## Textauszug
Ein Privileg für St. Johann

Mit dem Eigentümer-Dreiergespann Toni Pletzer, Jürgen Marbach und Nico Schön­ecker von Autobus Oberbayern haben sich drei potente Geschäftsleute mit Affinität zu St. Johann gefunden, so der Oberländer. „Dass sie es nicht ganz einfach haben werden, war ihnen bewusst. Dass sie die Bergbahnen trotzdem übernommen haben, ist ein Privileg für St. Johann.“ Die Eigentümer haben Robert am Tag der Übernahme im Jänner dieses Jahres gefragt, ob er für ein paar weitere Monate bleiben würde. Er ist nicht nur geblieben, sondern hat auch bei seiner Nachbesetzung geholfen. Ist er damit quasi der „Retter aus dem Oberland“? Gegen diese Bezeichnung wehrt sich Robert ganz entschieden. „Es gibt nichts, was man retten müsste!“ Seiner Überzeugung nach verfügen die Bergbahnen St. Johann über Potential und eine intakte Mannschaft, „die werkelt und ein Recht darauf hat, dass das Umfeld in überschaubare Gewässer kommt und die Turbulenzen sich legen.“ Sein Job sei es gewesen, einen wirtschaftlich tragbaren Winterbetrieb möglich zu machen, und das sei gelungen.

## Aufgabe
Wann haben die Eigentümer Robert laut dem Text über die Bergbahnen St. Johann gefragt, ob er noch einige Monate bleiben würde? Die nachstehende Auflistung wird zur Bearbeitung nicht benötigt.

## Datenabschnitt
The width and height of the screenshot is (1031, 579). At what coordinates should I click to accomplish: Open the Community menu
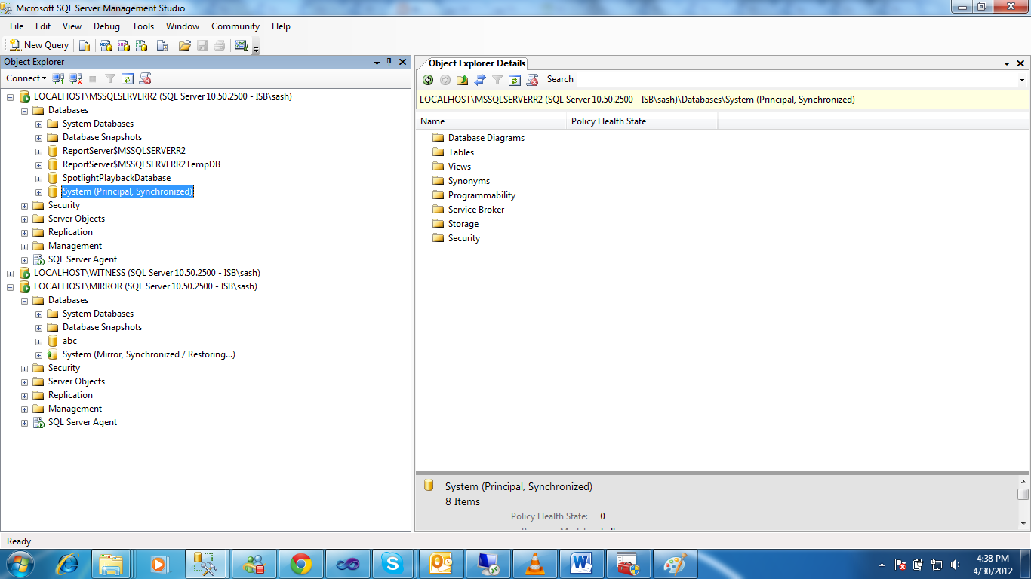[235, 26]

## Antwort
Am Tag der Übernahme im Jänner dieses Jahres.